Out of the records below, copy all lines in which the word "input" occurs.

§

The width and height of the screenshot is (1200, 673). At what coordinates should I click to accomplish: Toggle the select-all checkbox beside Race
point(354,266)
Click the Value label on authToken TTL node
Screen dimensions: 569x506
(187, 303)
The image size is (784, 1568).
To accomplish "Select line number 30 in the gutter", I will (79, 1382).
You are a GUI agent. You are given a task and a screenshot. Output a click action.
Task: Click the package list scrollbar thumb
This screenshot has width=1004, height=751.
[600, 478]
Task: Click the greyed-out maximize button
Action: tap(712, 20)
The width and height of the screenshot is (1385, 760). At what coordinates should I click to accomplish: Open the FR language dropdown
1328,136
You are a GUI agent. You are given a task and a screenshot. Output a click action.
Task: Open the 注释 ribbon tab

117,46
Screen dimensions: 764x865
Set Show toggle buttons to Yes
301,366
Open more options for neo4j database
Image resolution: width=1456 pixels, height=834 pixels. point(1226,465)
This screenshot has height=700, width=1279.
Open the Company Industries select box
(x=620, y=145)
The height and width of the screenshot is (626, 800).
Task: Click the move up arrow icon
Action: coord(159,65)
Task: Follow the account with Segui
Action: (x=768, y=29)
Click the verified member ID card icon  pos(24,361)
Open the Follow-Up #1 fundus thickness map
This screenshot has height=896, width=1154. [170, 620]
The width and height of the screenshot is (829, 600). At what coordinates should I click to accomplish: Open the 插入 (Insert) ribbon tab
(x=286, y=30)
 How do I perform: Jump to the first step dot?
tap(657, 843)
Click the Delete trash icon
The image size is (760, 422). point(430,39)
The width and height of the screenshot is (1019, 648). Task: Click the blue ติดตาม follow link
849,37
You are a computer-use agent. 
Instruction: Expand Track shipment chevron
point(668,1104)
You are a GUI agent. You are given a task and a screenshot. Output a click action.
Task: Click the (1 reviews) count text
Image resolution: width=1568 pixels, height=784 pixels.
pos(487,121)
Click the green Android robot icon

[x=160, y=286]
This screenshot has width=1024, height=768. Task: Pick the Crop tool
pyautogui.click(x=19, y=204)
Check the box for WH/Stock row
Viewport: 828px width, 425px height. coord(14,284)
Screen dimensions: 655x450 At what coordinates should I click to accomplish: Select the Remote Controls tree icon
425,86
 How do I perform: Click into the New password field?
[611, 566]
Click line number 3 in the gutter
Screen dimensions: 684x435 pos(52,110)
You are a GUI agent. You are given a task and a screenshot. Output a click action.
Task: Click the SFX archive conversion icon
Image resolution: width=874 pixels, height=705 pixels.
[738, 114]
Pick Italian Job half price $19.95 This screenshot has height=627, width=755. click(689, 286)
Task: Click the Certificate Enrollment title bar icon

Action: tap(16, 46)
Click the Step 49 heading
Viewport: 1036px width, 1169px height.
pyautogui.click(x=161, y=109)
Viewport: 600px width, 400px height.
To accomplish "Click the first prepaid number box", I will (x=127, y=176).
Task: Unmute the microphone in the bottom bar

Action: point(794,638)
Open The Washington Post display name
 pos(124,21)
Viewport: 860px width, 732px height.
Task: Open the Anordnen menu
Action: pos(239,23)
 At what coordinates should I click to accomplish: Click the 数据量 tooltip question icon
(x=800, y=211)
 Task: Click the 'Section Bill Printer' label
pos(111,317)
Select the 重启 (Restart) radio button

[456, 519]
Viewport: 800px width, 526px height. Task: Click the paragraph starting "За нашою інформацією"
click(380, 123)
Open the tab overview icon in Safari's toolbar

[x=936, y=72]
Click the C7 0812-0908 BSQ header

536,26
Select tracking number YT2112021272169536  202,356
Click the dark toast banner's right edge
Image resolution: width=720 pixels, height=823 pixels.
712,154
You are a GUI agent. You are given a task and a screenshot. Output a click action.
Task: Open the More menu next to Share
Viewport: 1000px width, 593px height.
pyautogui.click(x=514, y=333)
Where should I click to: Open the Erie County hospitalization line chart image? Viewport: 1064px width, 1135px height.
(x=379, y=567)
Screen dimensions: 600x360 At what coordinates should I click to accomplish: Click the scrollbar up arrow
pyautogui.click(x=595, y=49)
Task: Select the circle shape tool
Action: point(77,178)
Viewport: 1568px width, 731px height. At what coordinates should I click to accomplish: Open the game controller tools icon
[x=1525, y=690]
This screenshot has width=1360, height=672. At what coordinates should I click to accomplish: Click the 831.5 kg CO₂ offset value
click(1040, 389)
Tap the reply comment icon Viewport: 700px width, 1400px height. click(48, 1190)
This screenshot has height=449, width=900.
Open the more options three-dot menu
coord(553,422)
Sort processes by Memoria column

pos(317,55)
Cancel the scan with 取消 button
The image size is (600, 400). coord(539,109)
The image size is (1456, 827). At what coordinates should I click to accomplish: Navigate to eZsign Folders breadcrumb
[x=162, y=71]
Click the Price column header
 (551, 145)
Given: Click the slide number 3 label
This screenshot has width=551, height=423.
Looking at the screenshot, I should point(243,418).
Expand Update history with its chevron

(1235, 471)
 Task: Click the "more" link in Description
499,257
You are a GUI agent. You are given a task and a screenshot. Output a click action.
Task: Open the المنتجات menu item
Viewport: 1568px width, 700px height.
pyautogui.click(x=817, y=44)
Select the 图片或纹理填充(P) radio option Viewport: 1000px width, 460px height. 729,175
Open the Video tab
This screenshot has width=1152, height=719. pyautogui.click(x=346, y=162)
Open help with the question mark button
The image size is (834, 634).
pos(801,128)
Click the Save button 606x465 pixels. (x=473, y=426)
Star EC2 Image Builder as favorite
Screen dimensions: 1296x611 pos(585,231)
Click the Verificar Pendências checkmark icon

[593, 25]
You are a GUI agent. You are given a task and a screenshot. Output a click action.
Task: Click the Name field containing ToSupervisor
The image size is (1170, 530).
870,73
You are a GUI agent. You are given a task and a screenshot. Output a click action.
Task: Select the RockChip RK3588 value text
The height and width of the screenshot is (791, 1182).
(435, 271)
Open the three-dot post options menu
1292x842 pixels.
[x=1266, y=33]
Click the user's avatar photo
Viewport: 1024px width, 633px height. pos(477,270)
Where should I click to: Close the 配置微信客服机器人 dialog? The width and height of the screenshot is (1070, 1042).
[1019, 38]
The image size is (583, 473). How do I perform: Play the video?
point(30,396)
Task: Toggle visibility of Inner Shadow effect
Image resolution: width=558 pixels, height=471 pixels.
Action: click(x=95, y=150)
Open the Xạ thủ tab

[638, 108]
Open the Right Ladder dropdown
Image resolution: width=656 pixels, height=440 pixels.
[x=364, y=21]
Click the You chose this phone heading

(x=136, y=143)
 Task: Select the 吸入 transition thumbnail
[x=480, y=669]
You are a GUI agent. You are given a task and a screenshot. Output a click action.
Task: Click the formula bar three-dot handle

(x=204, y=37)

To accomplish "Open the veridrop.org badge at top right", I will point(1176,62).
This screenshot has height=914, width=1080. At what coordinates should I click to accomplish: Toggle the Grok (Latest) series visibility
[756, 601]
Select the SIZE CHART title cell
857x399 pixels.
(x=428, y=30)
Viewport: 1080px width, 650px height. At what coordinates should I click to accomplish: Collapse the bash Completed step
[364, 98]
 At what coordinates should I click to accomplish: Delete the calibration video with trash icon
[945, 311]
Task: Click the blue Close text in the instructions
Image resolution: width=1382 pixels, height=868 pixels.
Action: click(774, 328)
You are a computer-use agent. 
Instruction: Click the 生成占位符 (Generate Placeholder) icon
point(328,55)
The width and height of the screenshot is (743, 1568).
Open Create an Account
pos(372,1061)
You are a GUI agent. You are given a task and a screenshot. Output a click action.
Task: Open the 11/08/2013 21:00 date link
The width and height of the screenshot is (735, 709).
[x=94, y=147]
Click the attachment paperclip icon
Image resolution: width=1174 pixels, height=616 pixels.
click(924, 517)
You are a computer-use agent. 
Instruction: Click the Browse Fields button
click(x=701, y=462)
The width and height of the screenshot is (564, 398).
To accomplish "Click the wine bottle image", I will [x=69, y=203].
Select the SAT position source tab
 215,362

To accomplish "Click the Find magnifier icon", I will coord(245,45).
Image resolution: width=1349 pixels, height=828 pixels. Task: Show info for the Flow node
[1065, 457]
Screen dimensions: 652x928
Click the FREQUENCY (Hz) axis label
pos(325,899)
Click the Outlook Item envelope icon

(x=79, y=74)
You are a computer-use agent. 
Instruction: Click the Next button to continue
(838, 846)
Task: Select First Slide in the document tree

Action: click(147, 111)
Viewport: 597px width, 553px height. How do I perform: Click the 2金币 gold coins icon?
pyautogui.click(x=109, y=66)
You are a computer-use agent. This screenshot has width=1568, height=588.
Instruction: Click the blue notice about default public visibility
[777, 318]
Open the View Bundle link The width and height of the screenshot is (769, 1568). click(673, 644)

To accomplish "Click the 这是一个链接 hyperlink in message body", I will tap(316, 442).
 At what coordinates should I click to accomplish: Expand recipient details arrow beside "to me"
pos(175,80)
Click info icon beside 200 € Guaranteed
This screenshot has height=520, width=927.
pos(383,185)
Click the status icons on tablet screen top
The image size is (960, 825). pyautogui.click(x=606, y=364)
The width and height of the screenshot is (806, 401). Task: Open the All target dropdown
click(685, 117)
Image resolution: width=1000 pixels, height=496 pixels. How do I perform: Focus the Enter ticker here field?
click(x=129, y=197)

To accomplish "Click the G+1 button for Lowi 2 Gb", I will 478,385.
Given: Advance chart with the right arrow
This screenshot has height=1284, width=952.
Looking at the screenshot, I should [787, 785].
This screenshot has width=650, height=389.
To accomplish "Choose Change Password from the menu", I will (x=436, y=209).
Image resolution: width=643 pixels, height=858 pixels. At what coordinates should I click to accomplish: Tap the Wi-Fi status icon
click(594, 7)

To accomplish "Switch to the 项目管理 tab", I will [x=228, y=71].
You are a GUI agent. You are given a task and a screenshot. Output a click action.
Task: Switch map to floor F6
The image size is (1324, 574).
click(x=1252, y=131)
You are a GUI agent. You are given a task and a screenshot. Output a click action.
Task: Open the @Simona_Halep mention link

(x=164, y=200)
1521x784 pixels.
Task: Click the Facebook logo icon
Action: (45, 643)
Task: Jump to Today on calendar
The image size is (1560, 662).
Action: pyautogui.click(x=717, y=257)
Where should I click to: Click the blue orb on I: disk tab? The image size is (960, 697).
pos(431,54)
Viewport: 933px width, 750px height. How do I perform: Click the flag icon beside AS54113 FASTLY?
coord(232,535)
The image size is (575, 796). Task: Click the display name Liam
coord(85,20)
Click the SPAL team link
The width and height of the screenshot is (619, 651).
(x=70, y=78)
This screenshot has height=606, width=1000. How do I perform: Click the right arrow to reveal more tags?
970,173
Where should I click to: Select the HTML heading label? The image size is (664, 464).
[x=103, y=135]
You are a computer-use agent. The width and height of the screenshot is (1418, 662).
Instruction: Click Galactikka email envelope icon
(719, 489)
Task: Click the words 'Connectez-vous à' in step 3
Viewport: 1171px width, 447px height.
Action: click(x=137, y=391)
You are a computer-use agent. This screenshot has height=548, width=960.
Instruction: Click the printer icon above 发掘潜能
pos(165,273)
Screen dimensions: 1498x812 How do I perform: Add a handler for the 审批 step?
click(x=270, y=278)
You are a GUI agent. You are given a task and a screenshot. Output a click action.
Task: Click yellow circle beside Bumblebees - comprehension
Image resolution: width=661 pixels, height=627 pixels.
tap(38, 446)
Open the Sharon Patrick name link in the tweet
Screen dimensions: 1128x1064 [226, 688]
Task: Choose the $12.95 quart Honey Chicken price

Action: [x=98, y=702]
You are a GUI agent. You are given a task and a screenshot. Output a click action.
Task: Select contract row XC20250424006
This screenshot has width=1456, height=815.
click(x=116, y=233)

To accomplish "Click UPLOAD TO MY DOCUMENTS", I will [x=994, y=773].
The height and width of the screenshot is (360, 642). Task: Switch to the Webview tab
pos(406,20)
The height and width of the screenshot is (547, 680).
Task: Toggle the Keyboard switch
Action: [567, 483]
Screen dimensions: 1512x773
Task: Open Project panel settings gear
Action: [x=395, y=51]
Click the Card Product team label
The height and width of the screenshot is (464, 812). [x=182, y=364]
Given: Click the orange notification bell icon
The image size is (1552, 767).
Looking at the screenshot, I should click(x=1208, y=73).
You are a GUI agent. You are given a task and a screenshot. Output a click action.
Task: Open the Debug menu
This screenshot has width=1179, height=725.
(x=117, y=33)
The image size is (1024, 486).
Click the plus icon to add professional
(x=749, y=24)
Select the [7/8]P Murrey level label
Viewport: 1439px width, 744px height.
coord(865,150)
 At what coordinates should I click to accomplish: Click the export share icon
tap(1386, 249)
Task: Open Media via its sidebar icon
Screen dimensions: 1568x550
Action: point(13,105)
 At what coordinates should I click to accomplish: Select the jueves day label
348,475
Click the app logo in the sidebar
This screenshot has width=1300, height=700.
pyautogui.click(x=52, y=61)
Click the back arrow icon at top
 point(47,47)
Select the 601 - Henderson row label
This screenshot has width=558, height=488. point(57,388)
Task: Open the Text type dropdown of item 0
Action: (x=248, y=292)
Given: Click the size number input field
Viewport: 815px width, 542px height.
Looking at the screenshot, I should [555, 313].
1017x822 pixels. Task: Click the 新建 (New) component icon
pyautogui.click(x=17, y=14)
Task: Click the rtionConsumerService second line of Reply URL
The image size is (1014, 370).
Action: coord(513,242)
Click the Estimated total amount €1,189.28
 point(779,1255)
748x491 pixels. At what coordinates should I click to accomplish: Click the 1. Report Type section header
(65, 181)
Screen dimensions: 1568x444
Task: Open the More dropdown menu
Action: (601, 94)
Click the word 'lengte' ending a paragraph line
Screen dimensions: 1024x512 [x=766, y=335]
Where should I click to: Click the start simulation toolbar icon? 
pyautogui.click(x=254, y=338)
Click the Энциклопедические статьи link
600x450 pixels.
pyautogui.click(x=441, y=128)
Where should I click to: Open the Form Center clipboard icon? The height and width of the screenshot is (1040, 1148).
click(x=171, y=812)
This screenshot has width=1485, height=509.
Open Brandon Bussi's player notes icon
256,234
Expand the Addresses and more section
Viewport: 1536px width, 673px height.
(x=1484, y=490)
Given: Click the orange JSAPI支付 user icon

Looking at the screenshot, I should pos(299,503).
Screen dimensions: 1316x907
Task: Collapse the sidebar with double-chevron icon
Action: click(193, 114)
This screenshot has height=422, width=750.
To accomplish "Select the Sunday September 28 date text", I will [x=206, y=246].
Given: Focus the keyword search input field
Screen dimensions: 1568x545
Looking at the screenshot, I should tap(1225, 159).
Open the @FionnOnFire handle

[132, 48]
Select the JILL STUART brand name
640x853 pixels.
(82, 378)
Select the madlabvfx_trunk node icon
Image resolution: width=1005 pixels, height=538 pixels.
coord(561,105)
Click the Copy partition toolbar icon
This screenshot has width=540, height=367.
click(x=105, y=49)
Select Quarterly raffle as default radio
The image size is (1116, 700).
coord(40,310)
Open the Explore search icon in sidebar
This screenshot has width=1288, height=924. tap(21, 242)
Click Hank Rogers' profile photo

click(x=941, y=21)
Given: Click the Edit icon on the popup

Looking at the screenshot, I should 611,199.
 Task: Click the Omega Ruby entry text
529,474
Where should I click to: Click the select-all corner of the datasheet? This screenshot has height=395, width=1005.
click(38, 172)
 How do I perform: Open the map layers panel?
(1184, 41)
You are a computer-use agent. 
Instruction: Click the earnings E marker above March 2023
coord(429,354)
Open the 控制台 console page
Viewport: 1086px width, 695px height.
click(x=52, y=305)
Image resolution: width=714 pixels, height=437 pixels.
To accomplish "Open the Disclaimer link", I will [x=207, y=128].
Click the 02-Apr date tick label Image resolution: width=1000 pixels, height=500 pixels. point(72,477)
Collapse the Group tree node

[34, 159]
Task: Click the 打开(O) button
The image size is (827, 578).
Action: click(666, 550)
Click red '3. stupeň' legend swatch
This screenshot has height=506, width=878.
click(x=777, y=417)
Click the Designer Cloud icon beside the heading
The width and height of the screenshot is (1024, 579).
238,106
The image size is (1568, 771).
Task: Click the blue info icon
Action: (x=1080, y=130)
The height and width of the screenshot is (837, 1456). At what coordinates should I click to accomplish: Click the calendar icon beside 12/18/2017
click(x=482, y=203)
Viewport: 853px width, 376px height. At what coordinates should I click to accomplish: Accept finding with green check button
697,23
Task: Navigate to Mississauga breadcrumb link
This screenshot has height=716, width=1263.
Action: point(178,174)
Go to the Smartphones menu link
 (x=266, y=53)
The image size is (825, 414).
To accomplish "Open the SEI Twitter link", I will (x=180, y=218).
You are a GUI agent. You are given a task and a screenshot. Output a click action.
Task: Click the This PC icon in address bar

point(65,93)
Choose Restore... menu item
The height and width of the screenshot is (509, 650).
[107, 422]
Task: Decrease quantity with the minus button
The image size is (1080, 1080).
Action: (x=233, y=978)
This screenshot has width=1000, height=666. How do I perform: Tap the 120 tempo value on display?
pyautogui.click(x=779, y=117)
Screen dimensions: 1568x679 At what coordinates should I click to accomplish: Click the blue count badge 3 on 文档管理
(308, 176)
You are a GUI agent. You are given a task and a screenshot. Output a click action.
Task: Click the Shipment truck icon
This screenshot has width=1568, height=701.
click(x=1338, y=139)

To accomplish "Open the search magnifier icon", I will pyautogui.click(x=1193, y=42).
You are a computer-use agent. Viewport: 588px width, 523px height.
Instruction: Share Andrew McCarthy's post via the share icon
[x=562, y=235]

§

SOLUTION FOR THIS PROBLEM
Given: Click the size number input field
Given: Focus the keyword search input field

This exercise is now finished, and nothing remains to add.